*Excerpt from a dataset*
====
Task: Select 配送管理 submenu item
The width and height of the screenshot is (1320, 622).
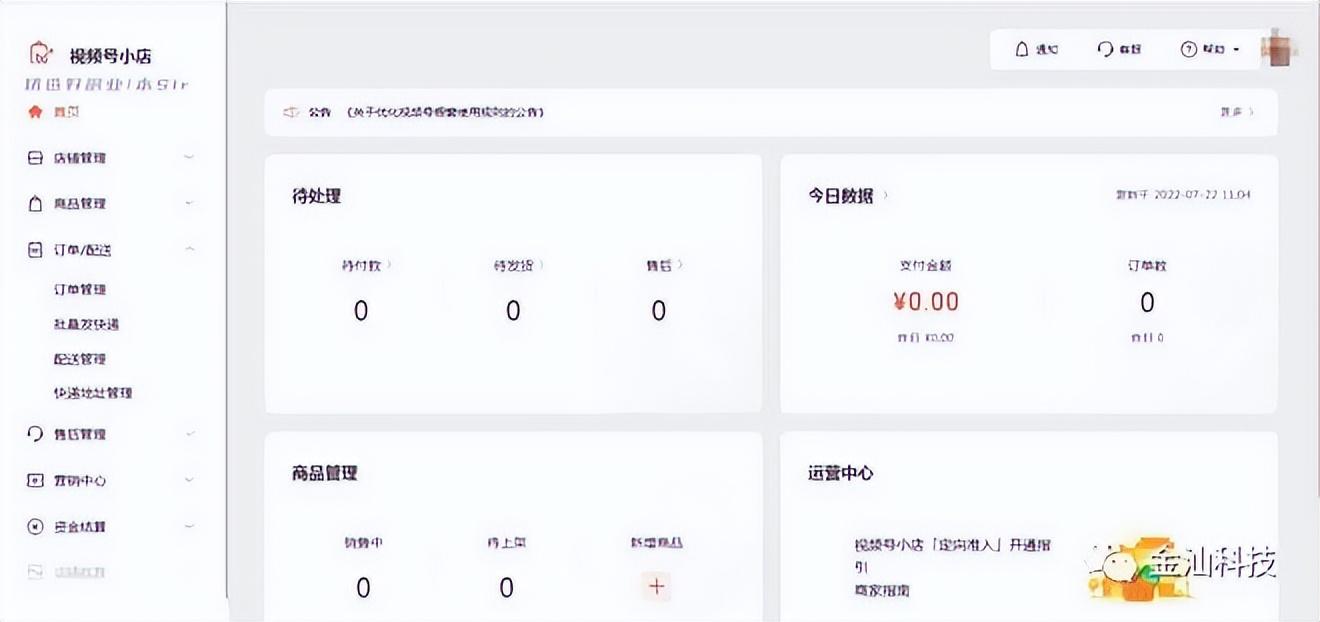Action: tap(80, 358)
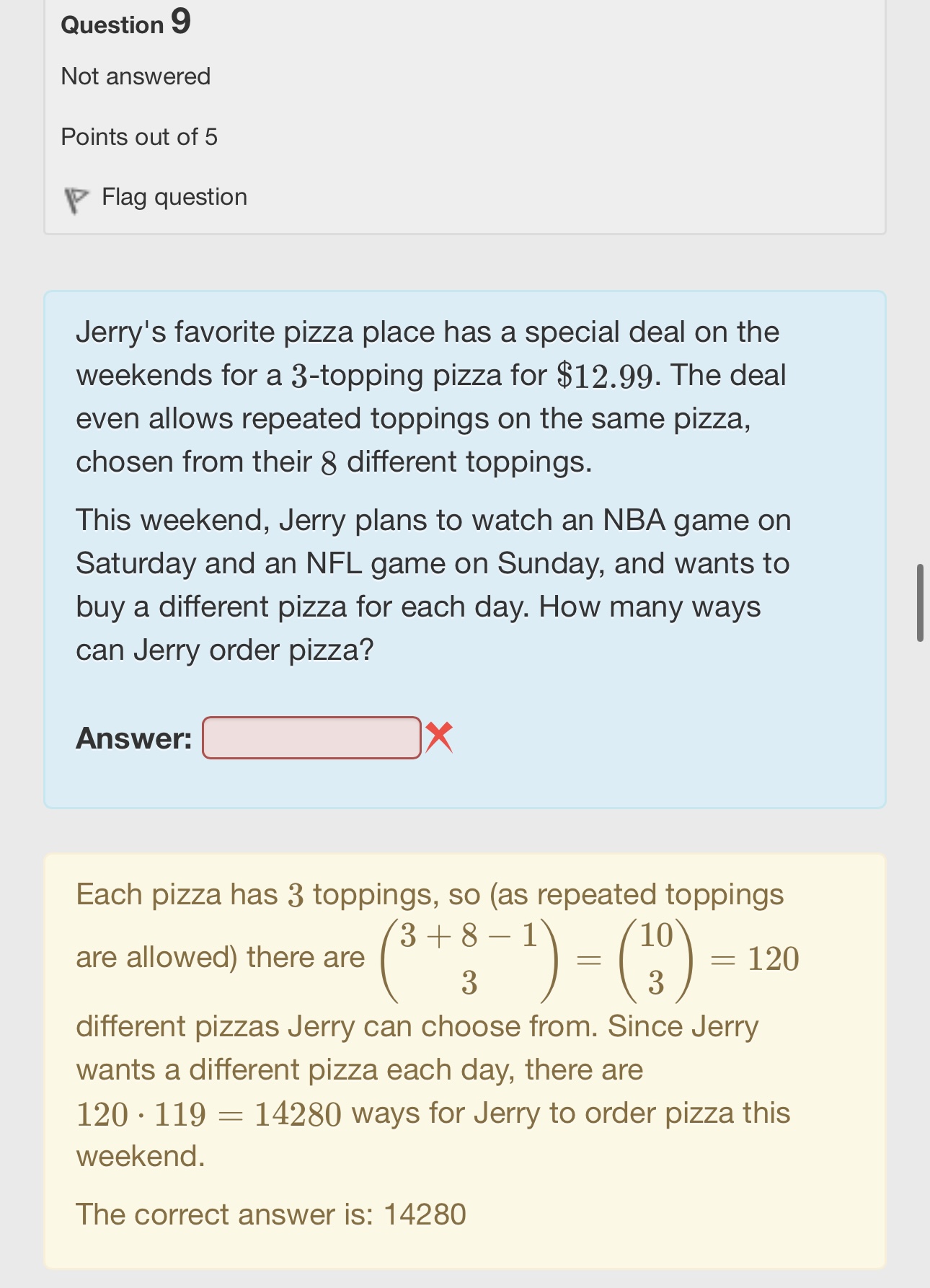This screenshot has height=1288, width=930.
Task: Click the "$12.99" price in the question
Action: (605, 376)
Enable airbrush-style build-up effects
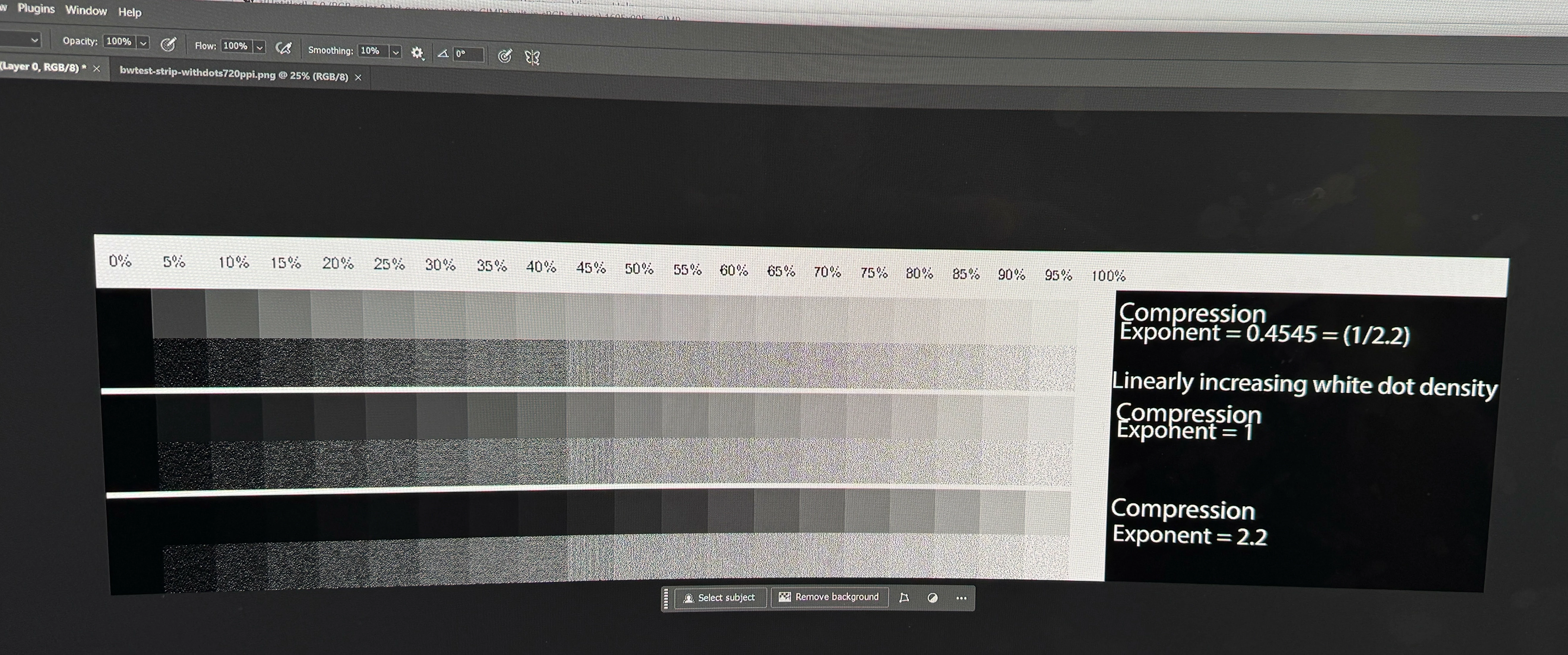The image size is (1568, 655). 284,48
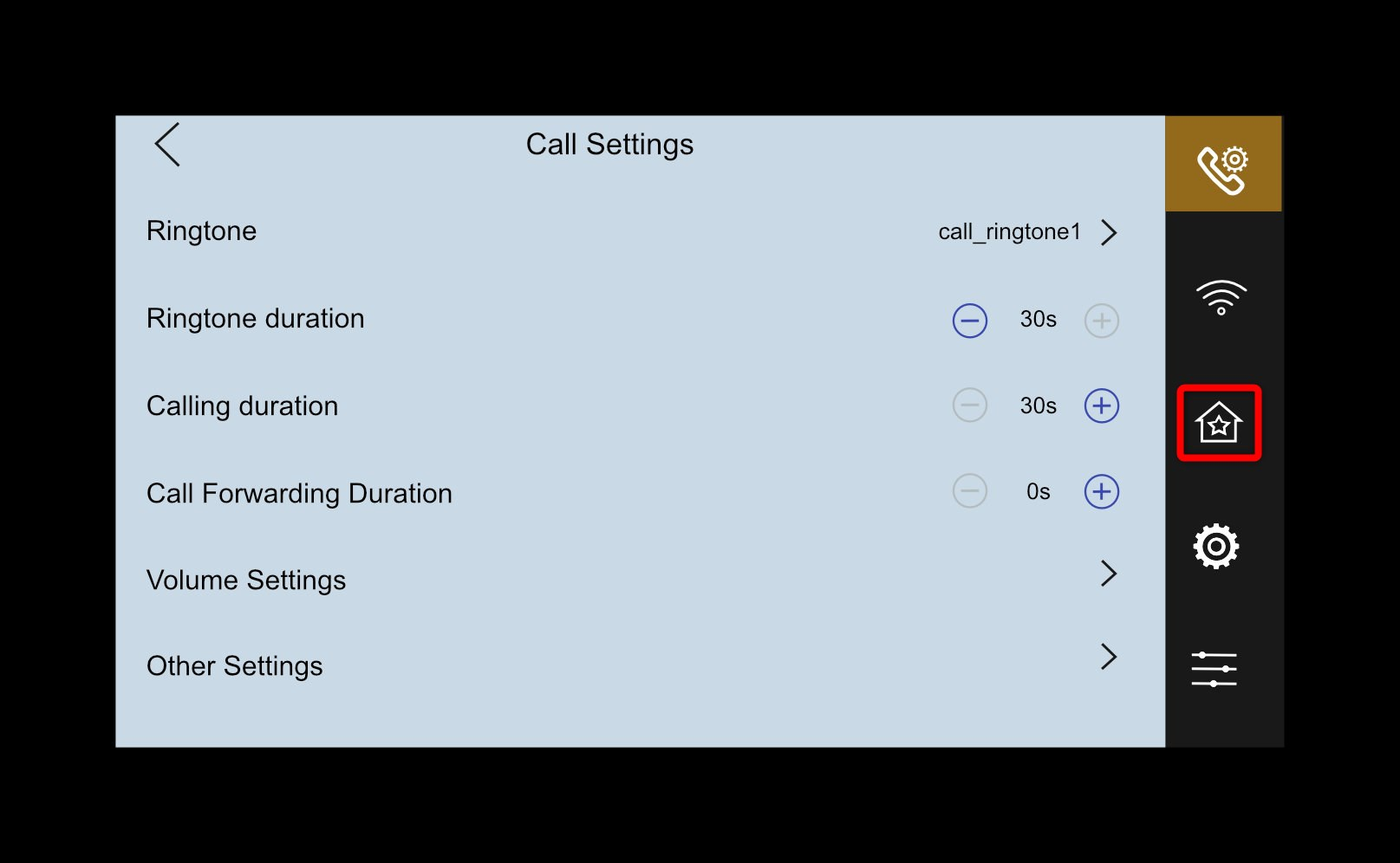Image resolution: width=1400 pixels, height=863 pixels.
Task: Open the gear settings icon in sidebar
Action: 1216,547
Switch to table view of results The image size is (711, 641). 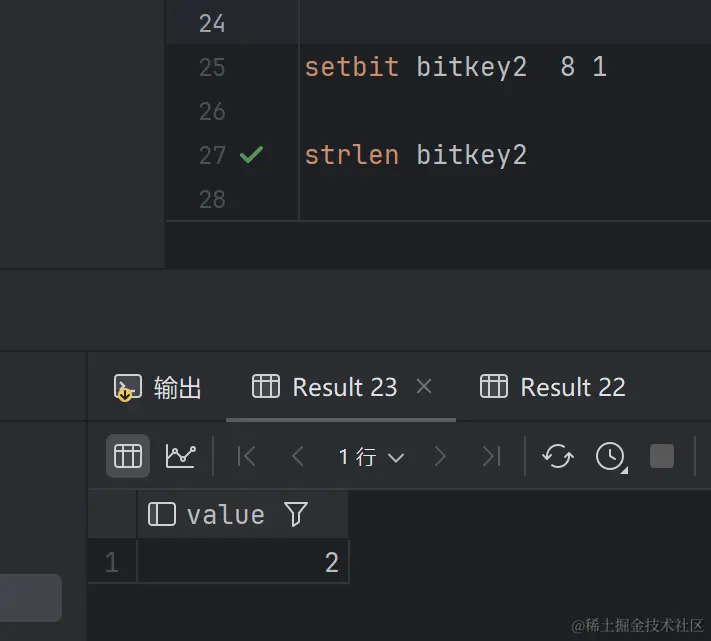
====
*Your objective*
Write out all of the entries above word for word, omitting the pictures.

*Completed exercise*
Task: Select 配送管理 submenu item
The width and height of the screenshot is (1320, 622).
Action: tap(80, 358)
This screenshot has height=1288, width=930.
Task: Click the "$12.99" price in the question
Action: (605, 376)
Enable airbrush-style build-up effects
The image size is (1568, 655). 284,48
Image resolution: width=1400 pixels, height=863 pixels.
Task: Open the gear settings icon in sidebar
Action: 1216,547
Switch to table view of results The image size is (711, 641). 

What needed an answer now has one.